# Planting Carrots Using Seed Tapes



## Jackie_Lee (Mar 1, 2010)

I just planted some carrot seeds today ~ heaven help me. Not sure how that's going to work. My mom was just telling me she once saw that Martha made carrot tape by using newspaper and elmers glue ~ maybe I should have tried that. It was a bit of a mess with a 3 year old helper. 
.-= Jackie Lee´s last blog ..Garden Potting Bench =-.


----------



## Tee (Mar 26, 2009)

Hi Jackie, carrot seeds can be difficult to handle. I found a few rogue carrots in my lawn near the raised bed I planted in last year. The "accident" carrots looked better than the ones I intentionally planted. I used toilet paper to create seed tapes before. Yes....toilet paper. Just place the seeds in the middle of the toilet paper, using the correct spacing. Wet the toilet paper down using a bottle mister filled with water. 

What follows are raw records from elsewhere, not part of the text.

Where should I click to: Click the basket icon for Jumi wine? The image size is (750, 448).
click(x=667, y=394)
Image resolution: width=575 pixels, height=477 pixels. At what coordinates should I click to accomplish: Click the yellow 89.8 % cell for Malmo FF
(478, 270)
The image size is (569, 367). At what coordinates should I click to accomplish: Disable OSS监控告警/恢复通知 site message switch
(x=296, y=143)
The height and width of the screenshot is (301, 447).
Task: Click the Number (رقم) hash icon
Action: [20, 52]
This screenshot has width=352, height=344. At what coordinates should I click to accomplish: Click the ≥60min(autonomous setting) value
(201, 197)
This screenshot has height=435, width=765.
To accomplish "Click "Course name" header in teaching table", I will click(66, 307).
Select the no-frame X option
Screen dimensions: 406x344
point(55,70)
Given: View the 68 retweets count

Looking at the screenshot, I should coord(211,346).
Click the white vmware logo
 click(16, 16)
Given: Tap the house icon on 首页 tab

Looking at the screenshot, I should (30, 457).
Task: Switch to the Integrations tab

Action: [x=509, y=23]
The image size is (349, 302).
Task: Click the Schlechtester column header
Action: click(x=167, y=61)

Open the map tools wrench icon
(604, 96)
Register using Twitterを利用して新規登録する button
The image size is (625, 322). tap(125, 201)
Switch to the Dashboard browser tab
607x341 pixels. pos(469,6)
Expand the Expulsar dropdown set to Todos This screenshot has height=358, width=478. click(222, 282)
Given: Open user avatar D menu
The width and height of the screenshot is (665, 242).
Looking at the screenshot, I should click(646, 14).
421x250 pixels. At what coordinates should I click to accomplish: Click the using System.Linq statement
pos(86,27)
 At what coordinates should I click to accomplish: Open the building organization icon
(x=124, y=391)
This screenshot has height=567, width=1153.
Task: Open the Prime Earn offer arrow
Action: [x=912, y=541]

Fold the TP twice over the seeds, mist again and plant them just as shown in the post. Make sure to use single ply, unscented toilet paper. It worked really well for turnips and beets!


----------



## Jane1 (Apr 21, 2010)

That's so interesting. What a good idea! and for all carrot lovers like me here is a great way to cook them: https://cheeseismygod.blogspot.com/
.-= Jane´s last blog ..Nice Carrots =-.


----------



## Liz2 (Feb 10, 2012)

Hah! so that's it, seed tape! 
I had hard times planting tiny seeds. No matter how I tried to spread the seeds evenly, they always grow in one spot and none on other areas. I know that rain and watering it wash my small seeds in lower or any depression on the soil. 
I'm glad I stumbled on your site as spring is approaching and I'm excited to start planting my seeds. yay!


----------



## anne1 (Jun 17, 2012)

i live in a very hot climate where you have to give every thing a good soak how will that go with the seeds


----------